[WHAT YOU NEED TO DO]:
**1)** In the snow thrower forum thread, what part number does oneboltshort give for the traction idler tension spring?
**2)** Carry on the snow thrower forum thread from the point where it stops.
BEGIN TEXT
# Craftsman Dual Stage Snow Thrower Model 536.886180 Drive SPRING



## Jim397 (Dec 16, 2020)

Snowblower always works well. Today the wheels stopped , wouldn't move when engaging the drive handle.I pulled it over to garage, took off the back plate and a spring was laying inside the plate when I removed the plate. 3-4 inch spring with hook longer on one end than the other. I have searched the internet ( no manual ) and cannot figure out where this spring goes that obviously makes the snow blower drive when the handle is depressed. I will see if I can attach a photo here of the inside. Help please. Thank you. Jim


----------



## Kiss4aFrog (Nov 3, 2013)

Welcome to SBF Jim









A photo of the spring itself would be of help.


.


----------



## Kiss4aFrog (Nov 3, 2013)

In almost all cases the machine should still drive even without most of the springs. I'm guessing the spring you have laying in there might be for the the belt tensioner.
It's part number 310 in the diagram and it shows where it's supposed to go. Craftsman 536886180 gas snowblower parts | Sears PartsDirect Select the "Engine Diagram" and it's on the lower part of the diagram.
Have you checked the drive chains and friction wheel to see if everything turns freely?


Looks like this:


----------



## oneboltshort (Dec 16, 2019)

Kiss4frog is on the right track, just got springs mixed up. The one above is for the auger (attachment) idler (#310). I think you dropped this spring, (#190) traction idler tension. I have a Murray in the garage we just swapped an engine on for someone to take a pic of where it goes. As it shows upside down, it'd be the bottom spring along the left frame with the belt cover removed. For orientation, the green belt is for the auger, black belt for drive.


----------



## RAOUL225 (Jan 24, 2020)

This spring engages the large drive disc platter so the machine can move.When you press on the drive handle,the platter goes up at an angle to make contact with the friction wheel.


----------



## Jim397 (Dec 16, 2020)

RAOUL225 said:


> This spring engages the large drive disc platter so the machine can move.When you press on the drive handle,the platter goes up at an angle to make contact with the friction wheel.





Jim397 said:


> Snowblower always works well. Today the wheels stopped , wouldn't move when engaging the drive handle.I pulled it over to garage, took off the back plate and a spring was laying inside the plate when I removed the plate. 3-4 inch spring with hook longer on one end than the other. I have searched the internet ( no manual ) and cannot figure out where this spring goes that obviously makes the snow blower drive when the handle is depressed. I will see if I can attach a photo here of the inside. Help please. Thank you. Jim
> View attachment 171641


Thank you all for your responses.This is the photo of the spring below. Everything moves freely that you can see in my photo. Sorry I am totally just not mechanically inclined except to put the gas in check the oil and snow blow.
END TEXT
BEGIN SOURCE DATA
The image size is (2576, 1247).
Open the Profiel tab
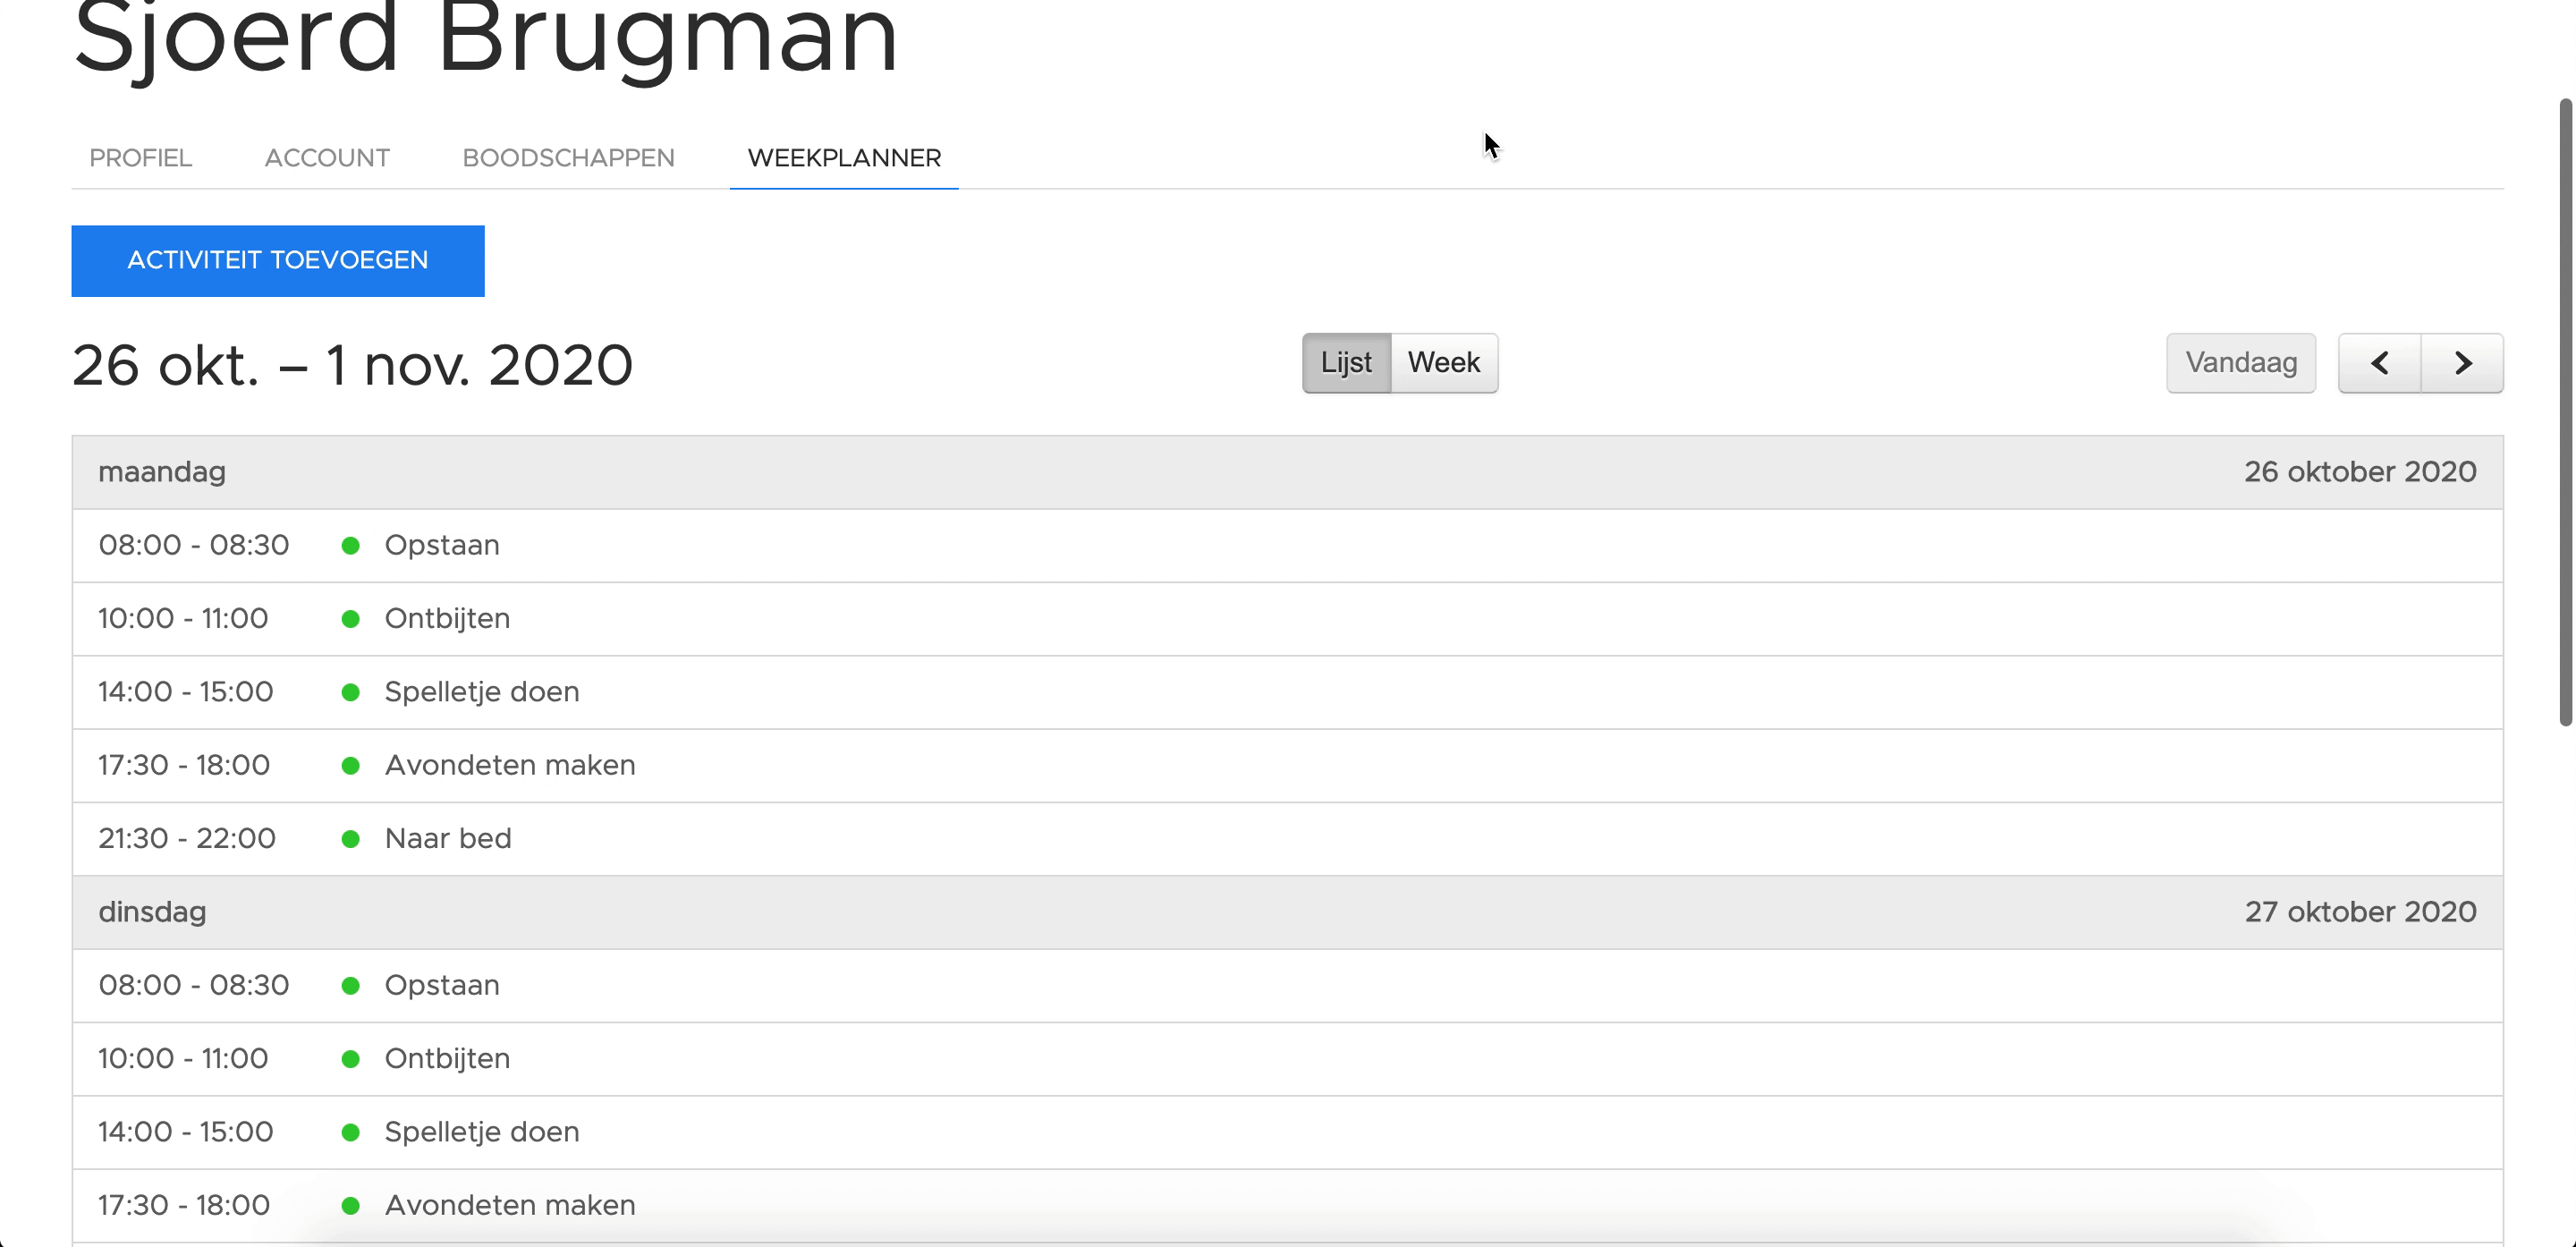point(140,158)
END SOURCE DATA
[RESPONSES IN ORDER]:
**1)** #190

**2)**
----------



## Jim397 (Dec 16, 2020)

Jim397 said:


> Thank you all for your responses.This is the photo of the spring below. Everything moves freely that you can see in my photo. Sorry I am totally just not mechanically inclined except to put the gas in check the oil and snow blow.


This is the spring.


----------



## Jim397 (Dec 16, 2020)

Jim397 said:


> This is the spring.
> View attachment 171669


3 1/2 inches long


----------



## oneboltshort (Dec 16, 2019)

Did you remove the belt cover and look at the drive belt idler ( skinny belt closest to the engine)?
If you can take a pic of that area we can tell right away.
For clarity, I'm talking machine down on the wheels, belt cover is between engine and discharge chute, little 3/8" bolt on each side, wiggle the cover out toward the right side.


----------



## Jim397 (Dec 16, 2020)

Thank you


----------



## oneboltshort (Dec 16, 2019)

The white arrow is your drive idler tension pulley. Guessing it will swing freely right now? Hard to see, but the green arrows are where one end of that idler's bracket tension spring should be hooked. Can you copy a pic from above the area straight down?


----------



## groomerz (Feb 7, 2015)

Drive belt looks loose it’s the belt closest to engine 


Sent from my iPhone using Tapatalk


----------



## Jim397 (Dec 16, 2020)

oneboltshort said:


> The white arrow is your drive idler tension pulley. Guessing it will swing freely right now? Hard to see, but the green arrows are where one end of that idler's bracket tension spring should be hooked. Can you copy a pic from above the area straight down?
> View attachment 171673


----------



## oneboltshort (Dec 16, 2019)

I can't tell, I know it's a PIA, but can you take a picture focused on this area of the frame at the base of the engine?
Is there already a spring there? If not that's where your spring goes.
I've looked


----------



## HCBPH (Mar 8, 2011)

Jim397 said:


> This is the spring.
> View attachment 171669


Take a look at your controls, I have the same springs on mine and if the one is off the one controlling the wheels, it won't move. Both the auger control and the drive have the same spring, it connects the cable control with the arm that actually engages the proper action control. I broke a spring this winter, luckily I had one left over from a parts machine


----------



## Shovel (Mar 26, 2019)

oneboltshort said:


> The white arrow is your drive idler tension pulley. Guessing it will swing freely right now? Hard to see, but the green arrows are where one end of that idler's bracket tension spring should be hooked. Can you copy a pic from above the area straight down?
> View attachment 171673


That idler looks crooked to me.. might be an optical illusion.. but it looks like the plate the idler bolts onto is leaning forward.. he may have tossed the belt which made the spring lose all tension which let it come out of it holes

Sent from my moto e6 using Tapatalk


----------



## Jim397 (Dec 16, 2020)

oneboltshort said:


> I can't tell, I know it's a PIA, but can you take a picture focused on this area of the frame at the base of the engine?
> Is there already a spring there? If not that's where your spring goes.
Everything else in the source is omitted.